*Material provided*:
** begin **

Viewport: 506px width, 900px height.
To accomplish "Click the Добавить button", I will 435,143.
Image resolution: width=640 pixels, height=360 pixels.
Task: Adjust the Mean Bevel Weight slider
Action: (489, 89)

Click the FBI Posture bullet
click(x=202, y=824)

** end **
** begin **

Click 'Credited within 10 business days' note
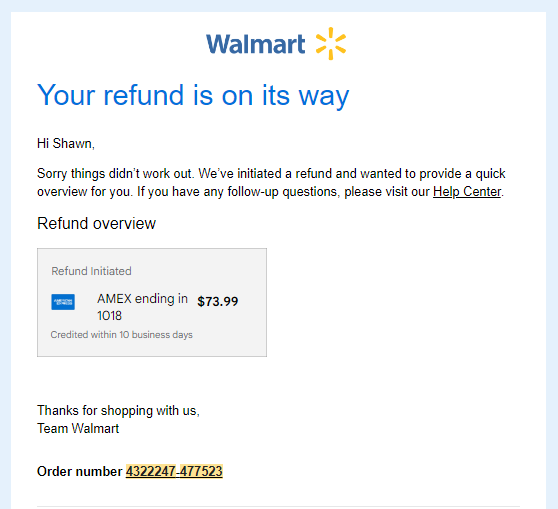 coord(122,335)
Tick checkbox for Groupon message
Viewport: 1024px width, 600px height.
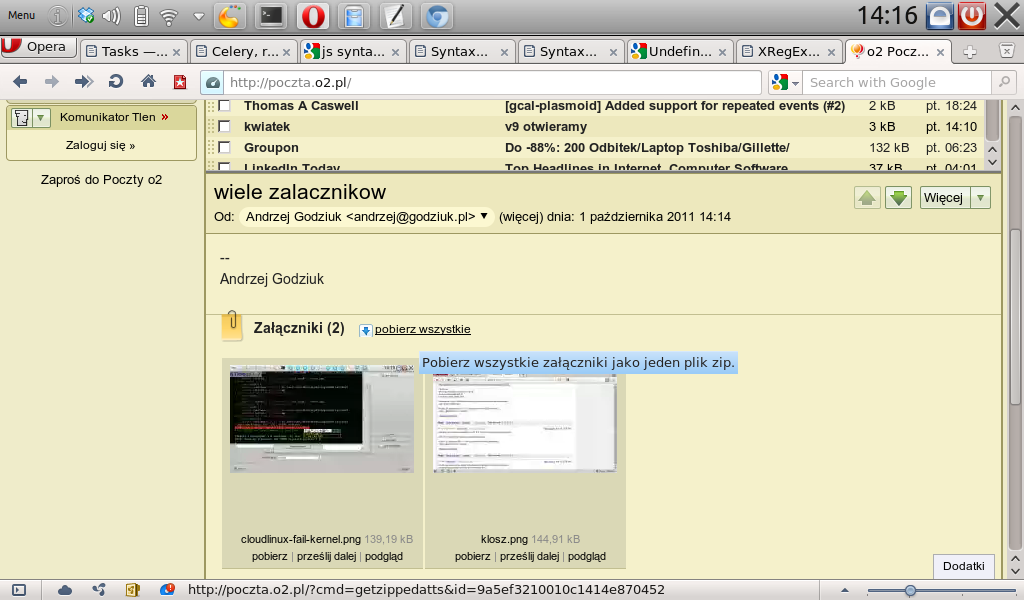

** end **
** begin **

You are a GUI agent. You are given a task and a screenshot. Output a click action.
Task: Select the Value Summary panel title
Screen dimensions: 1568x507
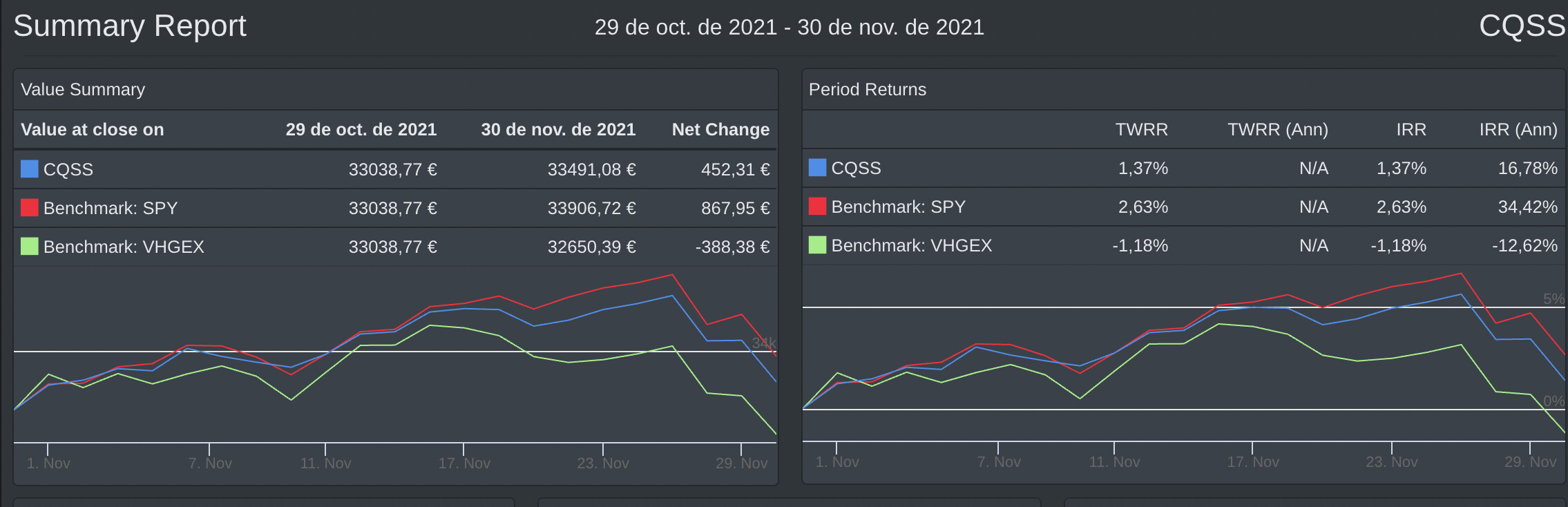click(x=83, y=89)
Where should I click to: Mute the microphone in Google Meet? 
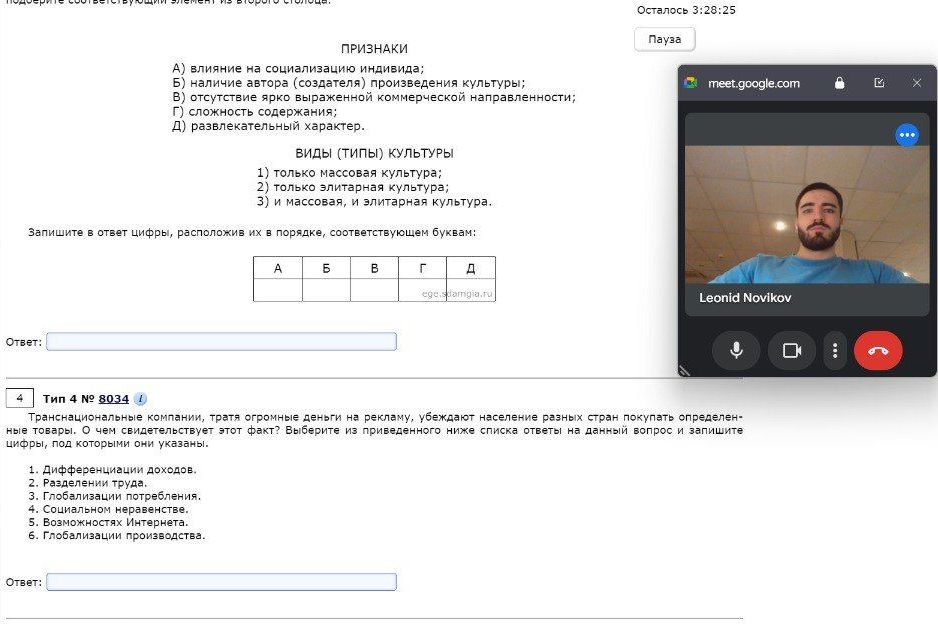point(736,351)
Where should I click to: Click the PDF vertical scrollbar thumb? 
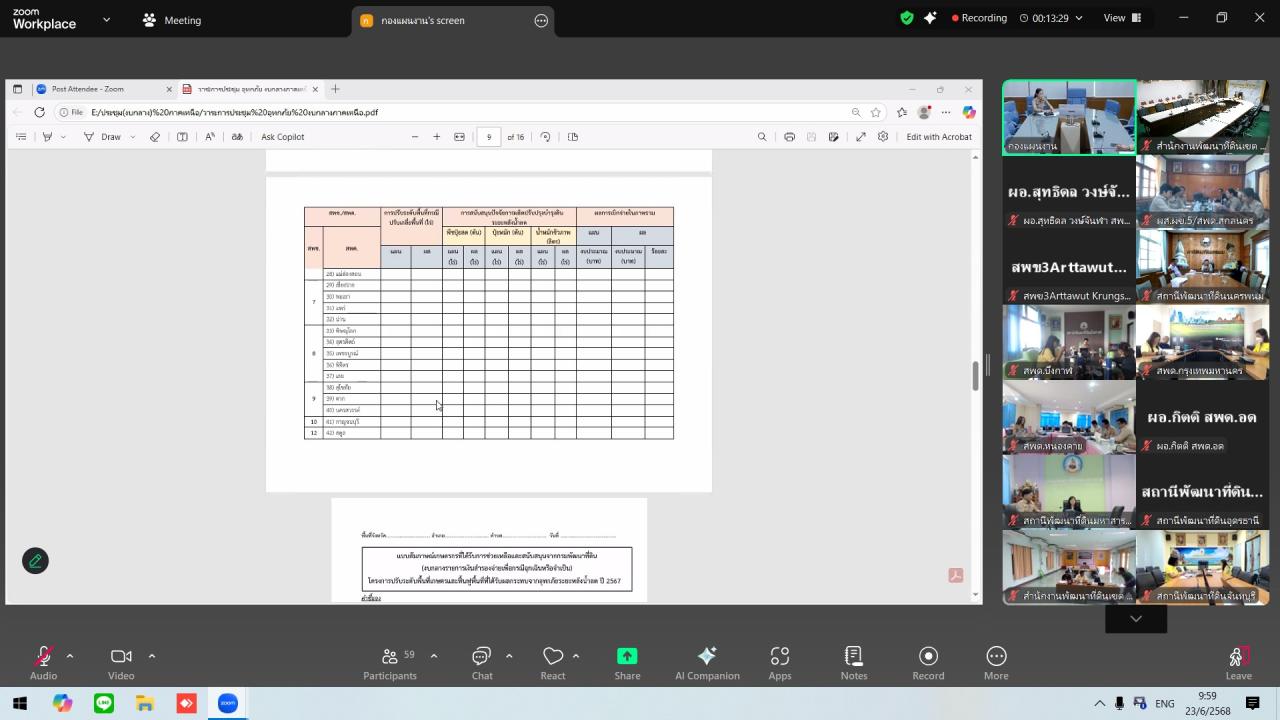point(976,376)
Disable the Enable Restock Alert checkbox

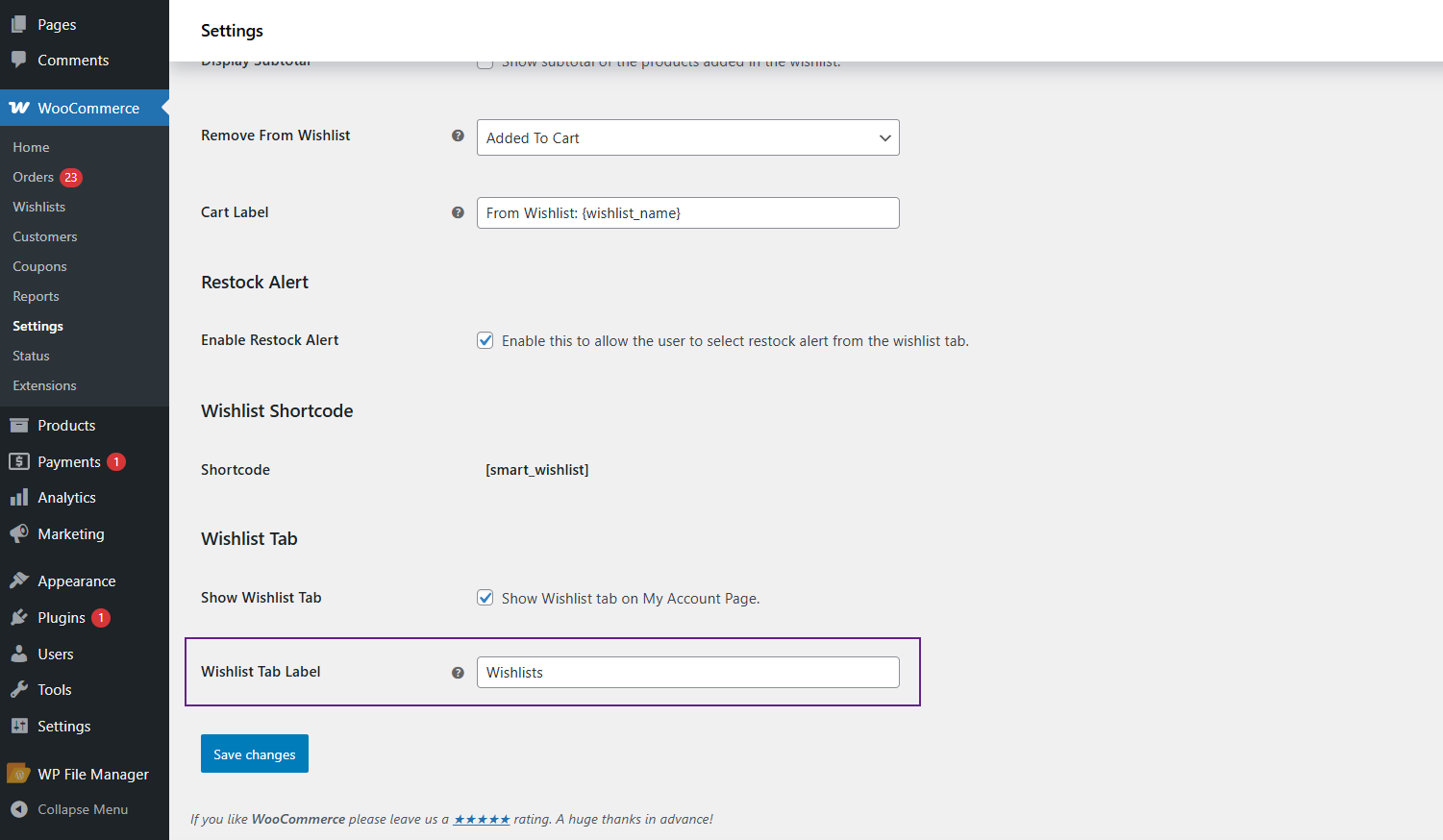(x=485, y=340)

** end **

Switch "Restock" to "Inventory" in the part of the records that opens with the line containing "Where should I click to: Click" and closes with the line containing "(x=485, y=340)", and give those lines again with everything else unchanged. Leave the pictures out of your answer.

Where should I click to: Click the PDF vertical scrollbar thumb? 
point(976,376)
Disable the Enable Inventory Alert checkbox

(x=485, y=340)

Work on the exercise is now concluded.